RECORDS TO USE below:

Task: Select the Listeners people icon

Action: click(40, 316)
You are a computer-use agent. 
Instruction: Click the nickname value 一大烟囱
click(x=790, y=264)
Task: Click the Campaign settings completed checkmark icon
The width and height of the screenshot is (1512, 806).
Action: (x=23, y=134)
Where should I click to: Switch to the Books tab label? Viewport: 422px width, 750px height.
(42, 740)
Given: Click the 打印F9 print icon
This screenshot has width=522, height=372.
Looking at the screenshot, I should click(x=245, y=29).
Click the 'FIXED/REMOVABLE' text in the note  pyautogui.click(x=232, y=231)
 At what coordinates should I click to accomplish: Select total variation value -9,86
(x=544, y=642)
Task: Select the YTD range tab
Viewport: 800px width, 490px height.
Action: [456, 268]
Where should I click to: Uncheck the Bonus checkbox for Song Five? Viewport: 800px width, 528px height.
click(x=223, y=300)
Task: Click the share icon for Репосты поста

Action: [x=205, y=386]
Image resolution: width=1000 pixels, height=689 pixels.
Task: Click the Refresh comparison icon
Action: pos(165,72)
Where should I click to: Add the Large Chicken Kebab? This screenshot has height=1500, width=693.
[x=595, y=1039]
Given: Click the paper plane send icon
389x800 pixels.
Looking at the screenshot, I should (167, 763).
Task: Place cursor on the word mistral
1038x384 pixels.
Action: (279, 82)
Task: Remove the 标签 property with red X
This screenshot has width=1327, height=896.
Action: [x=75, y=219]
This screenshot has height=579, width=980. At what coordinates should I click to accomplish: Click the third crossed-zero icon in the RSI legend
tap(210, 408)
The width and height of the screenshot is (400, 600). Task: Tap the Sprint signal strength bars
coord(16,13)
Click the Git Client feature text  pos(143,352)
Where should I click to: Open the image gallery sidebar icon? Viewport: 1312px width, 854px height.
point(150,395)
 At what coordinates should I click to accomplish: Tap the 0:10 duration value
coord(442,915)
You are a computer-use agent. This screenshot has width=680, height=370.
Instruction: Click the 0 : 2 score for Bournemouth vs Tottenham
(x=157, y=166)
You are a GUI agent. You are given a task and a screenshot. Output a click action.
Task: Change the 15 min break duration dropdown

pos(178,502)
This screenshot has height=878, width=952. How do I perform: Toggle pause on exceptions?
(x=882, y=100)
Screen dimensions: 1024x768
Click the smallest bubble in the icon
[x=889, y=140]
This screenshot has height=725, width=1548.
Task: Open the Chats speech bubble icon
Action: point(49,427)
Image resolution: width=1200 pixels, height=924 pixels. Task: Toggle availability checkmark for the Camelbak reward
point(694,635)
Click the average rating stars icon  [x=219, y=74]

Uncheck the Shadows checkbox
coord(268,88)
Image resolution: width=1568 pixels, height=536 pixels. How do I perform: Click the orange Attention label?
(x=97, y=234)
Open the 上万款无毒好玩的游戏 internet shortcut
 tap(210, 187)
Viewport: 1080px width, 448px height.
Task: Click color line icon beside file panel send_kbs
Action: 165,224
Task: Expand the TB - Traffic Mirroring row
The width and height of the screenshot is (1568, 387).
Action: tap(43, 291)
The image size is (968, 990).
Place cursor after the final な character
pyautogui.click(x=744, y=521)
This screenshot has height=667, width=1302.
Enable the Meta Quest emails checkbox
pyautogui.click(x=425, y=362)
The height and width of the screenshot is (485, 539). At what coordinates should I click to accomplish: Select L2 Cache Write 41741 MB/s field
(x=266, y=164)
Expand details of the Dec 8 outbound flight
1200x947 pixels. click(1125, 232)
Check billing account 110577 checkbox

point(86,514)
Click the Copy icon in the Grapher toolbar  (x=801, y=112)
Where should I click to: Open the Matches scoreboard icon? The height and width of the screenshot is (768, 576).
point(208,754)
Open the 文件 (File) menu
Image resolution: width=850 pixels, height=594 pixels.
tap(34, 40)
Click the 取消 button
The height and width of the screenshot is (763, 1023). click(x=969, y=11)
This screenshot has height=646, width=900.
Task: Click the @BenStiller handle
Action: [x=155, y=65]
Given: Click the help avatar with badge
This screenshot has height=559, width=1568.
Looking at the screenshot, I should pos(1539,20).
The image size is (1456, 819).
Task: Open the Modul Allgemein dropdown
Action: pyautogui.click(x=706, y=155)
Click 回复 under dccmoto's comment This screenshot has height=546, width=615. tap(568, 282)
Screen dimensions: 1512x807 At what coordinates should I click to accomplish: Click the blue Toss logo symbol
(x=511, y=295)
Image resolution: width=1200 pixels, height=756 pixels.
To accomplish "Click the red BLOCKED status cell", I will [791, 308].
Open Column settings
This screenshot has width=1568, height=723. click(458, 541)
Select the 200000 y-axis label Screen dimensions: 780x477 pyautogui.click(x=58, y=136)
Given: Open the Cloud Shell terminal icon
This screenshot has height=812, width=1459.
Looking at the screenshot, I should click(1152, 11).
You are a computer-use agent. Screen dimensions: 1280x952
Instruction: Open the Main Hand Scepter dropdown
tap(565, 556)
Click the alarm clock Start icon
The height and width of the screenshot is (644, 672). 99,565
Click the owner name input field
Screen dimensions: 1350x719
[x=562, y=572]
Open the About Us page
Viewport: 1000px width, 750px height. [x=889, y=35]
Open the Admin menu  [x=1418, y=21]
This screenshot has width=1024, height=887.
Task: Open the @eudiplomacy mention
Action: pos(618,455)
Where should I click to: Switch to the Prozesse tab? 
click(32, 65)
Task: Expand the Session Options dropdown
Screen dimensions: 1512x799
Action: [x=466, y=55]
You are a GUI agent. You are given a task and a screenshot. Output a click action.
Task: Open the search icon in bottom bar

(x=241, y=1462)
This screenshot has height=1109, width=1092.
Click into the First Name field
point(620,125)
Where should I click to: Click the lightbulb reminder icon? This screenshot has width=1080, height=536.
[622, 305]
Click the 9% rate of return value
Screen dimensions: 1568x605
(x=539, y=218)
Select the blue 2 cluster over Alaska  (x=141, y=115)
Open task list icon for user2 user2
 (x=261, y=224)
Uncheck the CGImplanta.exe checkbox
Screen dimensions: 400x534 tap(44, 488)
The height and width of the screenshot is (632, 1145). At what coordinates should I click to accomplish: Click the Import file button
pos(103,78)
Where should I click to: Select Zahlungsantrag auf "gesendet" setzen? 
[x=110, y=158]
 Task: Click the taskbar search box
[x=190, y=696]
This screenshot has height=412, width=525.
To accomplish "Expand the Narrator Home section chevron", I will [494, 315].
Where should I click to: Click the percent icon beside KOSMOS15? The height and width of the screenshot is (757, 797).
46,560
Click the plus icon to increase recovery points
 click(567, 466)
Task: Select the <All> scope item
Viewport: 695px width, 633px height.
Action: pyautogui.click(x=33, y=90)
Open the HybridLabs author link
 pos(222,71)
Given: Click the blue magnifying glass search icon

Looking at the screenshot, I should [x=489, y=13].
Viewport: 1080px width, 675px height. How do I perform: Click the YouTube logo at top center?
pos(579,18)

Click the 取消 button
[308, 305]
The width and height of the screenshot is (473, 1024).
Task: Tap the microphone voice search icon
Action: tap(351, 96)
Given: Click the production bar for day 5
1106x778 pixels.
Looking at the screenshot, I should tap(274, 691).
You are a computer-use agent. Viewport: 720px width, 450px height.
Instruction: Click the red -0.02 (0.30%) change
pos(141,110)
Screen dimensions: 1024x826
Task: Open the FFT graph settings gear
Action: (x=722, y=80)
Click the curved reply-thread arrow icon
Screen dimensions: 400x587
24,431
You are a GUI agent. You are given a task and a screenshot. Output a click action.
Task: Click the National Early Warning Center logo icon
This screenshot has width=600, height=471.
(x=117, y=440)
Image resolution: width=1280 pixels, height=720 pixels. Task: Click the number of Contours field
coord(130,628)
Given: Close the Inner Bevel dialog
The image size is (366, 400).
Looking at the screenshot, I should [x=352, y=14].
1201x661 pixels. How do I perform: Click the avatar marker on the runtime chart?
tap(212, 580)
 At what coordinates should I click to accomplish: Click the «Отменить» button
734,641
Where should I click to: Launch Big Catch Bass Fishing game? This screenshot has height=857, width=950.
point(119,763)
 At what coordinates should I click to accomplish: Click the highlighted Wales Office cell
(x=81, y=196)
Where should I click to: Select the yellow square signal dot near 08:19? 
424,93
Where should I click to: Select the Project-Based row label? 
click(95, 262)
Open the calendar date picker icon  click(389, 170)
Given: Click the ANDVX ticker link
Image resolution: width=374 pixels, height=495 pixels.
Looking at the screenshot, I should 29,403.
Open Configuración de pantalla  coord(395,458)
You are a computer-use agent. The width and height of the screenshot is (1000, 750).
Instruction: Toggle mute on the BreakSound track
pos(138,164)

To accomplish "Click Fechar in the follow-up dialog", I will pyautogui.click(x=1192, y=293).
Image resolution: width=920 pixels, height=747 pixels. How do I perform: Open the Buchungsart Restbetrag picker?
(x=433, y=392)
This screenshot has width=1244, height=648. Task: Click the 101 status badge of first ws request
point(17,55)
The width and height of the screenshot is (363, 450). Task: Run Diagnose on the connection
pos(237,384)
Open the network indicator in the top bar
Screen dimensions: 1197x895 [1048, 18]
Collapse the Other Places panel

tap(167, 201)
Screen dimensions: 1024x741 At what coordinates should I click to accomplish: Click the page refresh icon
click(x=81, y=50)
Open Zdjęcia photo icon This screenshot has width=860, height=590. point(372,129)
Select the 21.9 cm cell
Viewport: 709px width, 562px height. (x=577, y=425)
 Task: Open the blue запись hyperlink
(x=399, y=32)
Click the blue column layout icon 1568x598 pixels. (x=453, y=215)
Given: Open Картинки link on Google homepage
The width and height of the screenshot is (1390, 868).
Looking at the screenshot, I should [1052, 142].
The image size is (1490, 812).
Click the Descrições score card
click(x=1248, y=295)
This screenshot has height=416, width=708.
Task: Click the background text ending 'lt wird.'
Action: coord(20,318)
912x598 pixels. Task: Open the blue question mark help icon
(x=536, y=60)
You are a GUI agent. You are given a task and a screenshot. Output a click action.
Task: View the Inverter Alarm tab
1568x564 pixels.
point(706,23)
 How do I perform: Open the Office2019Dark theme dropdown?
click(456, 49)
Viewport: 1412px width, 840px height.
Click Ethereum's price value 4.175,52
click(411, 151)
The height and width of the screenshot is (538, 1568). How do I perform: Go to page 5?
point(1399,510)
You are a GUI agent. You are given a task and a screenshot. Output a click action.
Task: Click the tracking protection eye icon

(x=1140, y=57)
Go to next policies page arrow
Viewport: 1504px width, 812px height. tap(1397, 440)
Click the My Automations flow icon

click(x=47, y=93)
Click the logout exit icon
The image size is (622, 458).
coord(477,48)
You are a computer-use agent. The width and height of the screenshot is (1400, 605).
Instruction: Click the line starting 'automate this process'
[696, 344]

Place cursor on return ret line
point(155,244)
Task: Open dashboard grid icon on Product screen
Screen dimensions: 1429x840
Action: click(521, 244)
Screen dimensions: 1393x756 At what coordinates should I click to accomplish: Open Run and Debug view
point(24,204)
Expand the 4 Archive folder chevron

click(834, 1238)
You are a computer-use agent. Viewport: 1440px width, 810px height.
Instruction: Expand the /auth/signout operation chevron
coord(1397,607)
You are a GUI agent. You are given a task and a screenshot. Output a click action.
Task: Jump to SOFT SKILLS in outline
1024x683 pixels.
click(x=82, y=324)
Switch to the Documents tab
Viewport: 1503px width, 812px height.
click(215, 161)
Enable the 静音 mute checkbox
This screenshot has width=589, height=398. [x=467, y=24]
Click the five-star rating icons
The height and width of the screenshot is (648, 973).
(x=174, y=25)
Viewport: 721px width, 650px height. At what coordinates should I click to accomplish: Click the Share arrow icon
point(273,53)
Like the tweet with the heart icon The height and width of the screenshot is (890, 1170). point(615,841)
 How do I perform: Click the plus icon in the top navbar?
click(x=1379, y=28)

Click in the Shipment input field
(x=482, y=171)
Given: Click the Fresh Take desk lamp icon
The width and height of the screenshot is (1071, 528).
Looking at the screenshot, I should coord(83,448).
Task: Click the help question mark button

End of RECORDS TO USE.

### WHAT YOU WILL DO
The lines to copy are those above that contain "rating".

### RESULT OF THE TASK
Click the average rating stars icon  [x=219, y=74]
Click the five-star rating icons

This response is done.